The point about the availability of nutrients changing with pH is a valid one, and is one of the reasons we feed micro  and macro-elements on different days. As an example if you add orthophosphates (PO4---) and unchelated iron (Fe+++) at the same time, insoluble iron phosphates are formed. The same process occurs with calcium at alkaline pH's, again insoluble calcium phosphate complexes are formed. 






> The are carbonates and bicarbonates and carbonic acid or water soluble carbon dioxide. Their ratio is pH dependent. The two former ones hold cations other than hydrogen (which is held by the latter one) and they hold the water hardness. Swapping cations and adding carbon dioxide work with the same stuff, though, one is messing with the Ca of CaCO3 for example and the other is messing with the amount of CO3.
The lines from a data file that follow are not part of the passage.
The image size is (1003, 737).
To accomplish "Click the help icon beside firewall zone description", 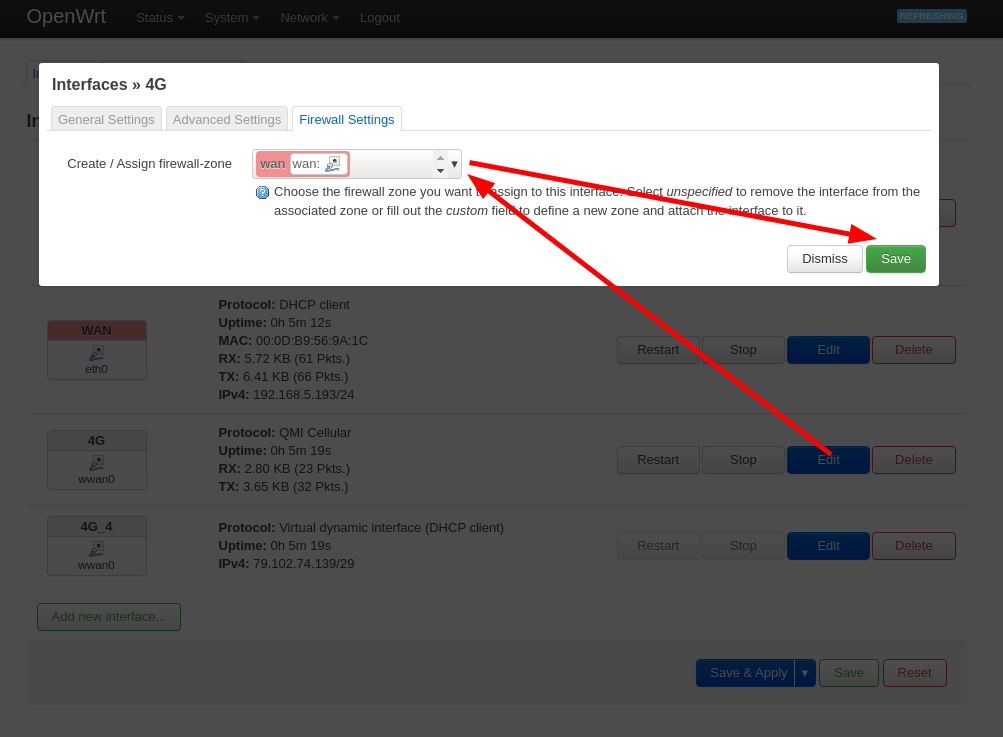I will tap(262, 193).
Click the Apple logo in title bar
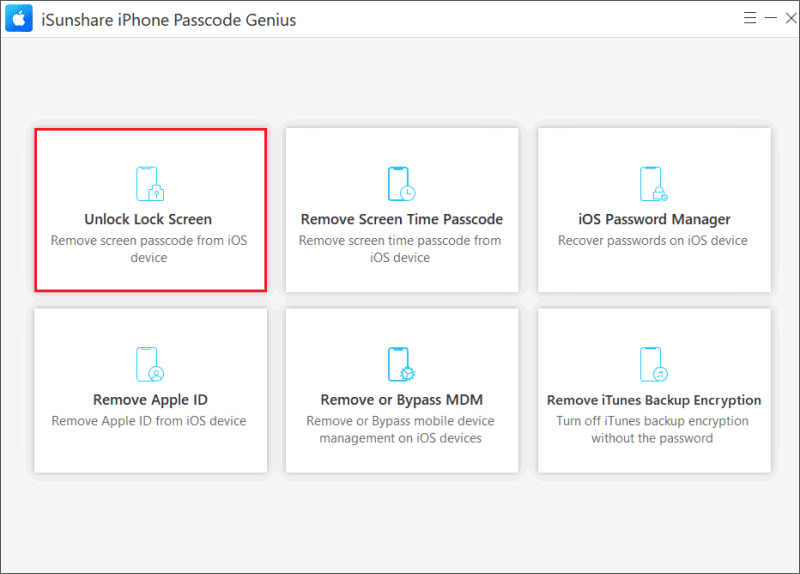800x574 pixels. pyautogui.click(x=21, y=19)
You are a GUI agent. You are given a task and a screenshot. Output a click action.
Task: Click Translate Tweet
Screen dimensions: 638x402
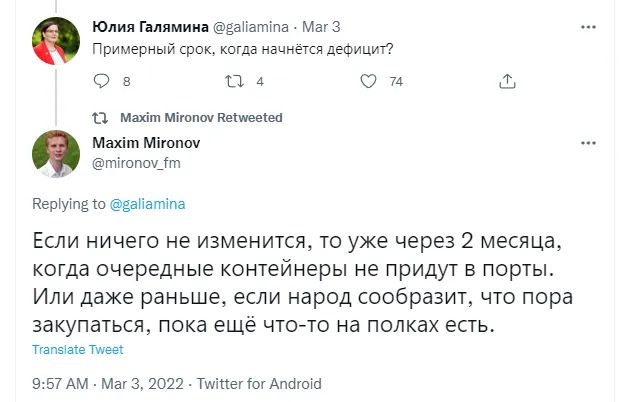pyautogui.click(x=78, y=350)
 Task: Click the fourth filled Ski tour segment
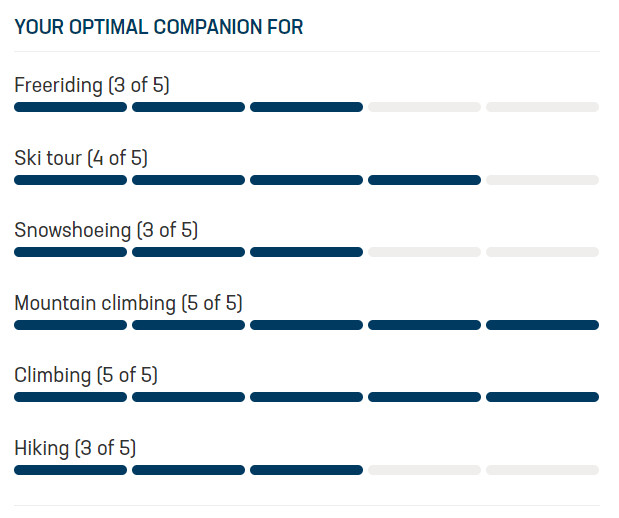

  I don't quite get what you are getting at here, when you stop adding CO2 (carbonic acid is an H+ ion donor) the pH will rise, because the ratio H+:OH- ions* will have changed (H+ ions are no longer being added, and as the CO2 out-gasses along it diffusion gradient, the amount of carbonic acid will fall). 

This is the question the original poster was asking, adding CO2 is not the same as adding a base (H+ acceptor) and then neutralising it with an acid(H+ donor). You can prove this easily enough with a conductivity meter. Changes in pH when you add CO2 are exactly that, changes in pH, they aren't changes in alkalinity, and they don't effect the fish.

Personally I'm not a great fan of pH as a measurement for aquarists, unless you understand buffering, and why 2 similar pH values may not mean the same thing.

cheers Darrel

*I'm going to ignore hydronium - H3O+


----------